### Data entries:
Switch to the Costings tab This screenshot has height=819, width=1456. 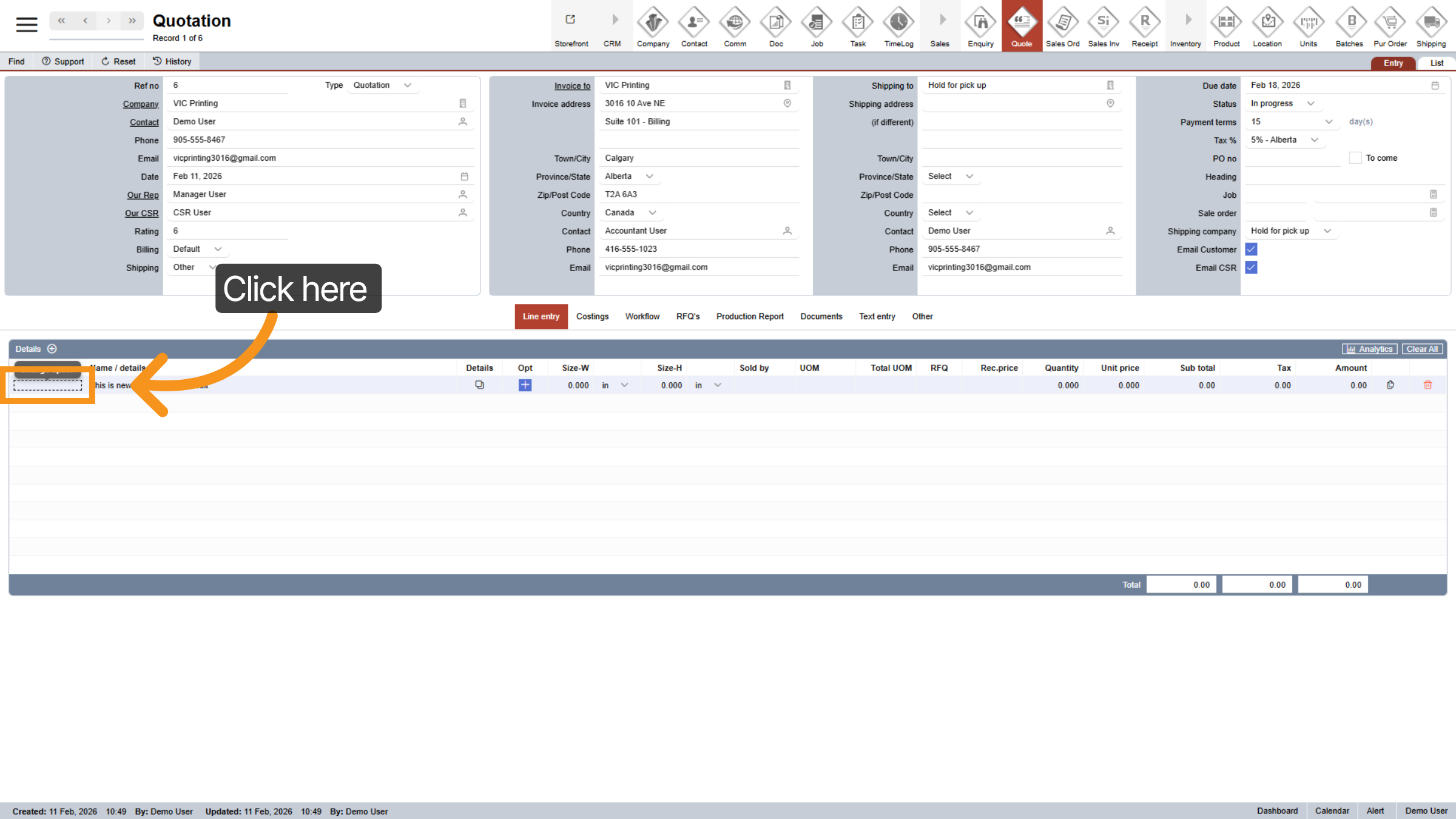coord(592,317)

* * *

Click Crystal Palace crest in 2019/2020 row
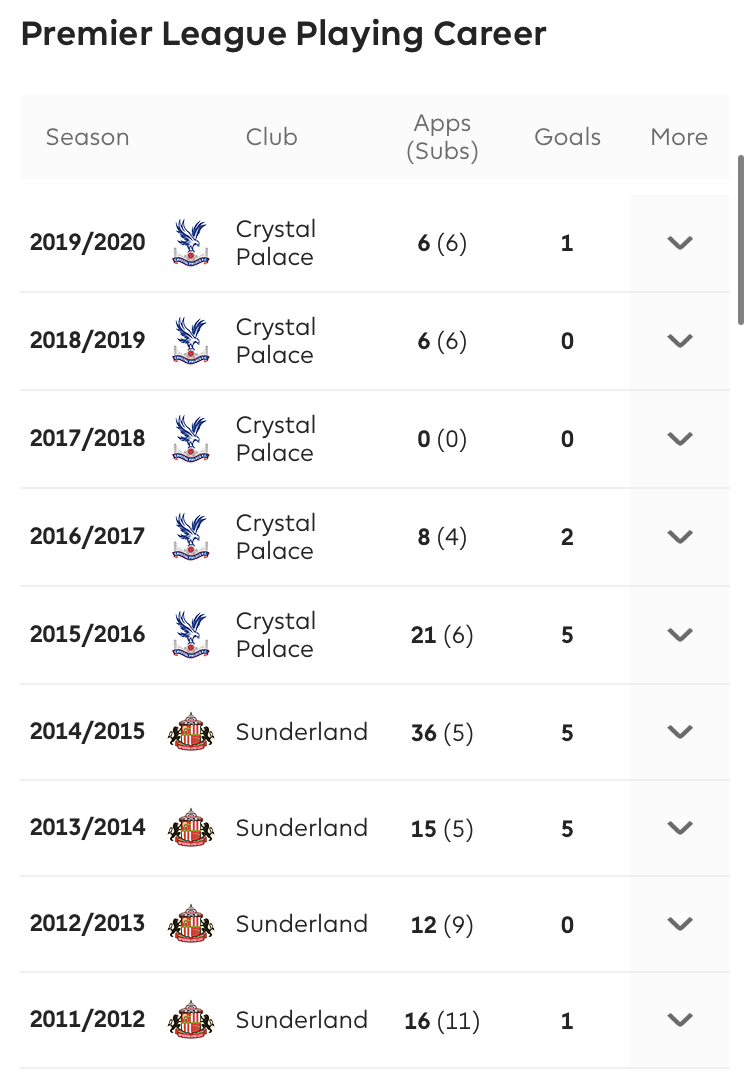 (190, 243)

* * *

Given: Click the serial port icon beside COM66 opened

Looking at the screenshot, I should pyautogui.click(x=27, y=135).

### Directive:
Recast the lines starting at the one that contains "Given: Click the" and ending at the one that contains "Looking at the", both included, as a JSON list of strings with one string per line. Leave out blank lines.

### The output:
[
  "Given: Click the serial port icon beside COM66 opened",
  "Looking at the screenshot, I should pyautogui.click(x=27, y=135)."
]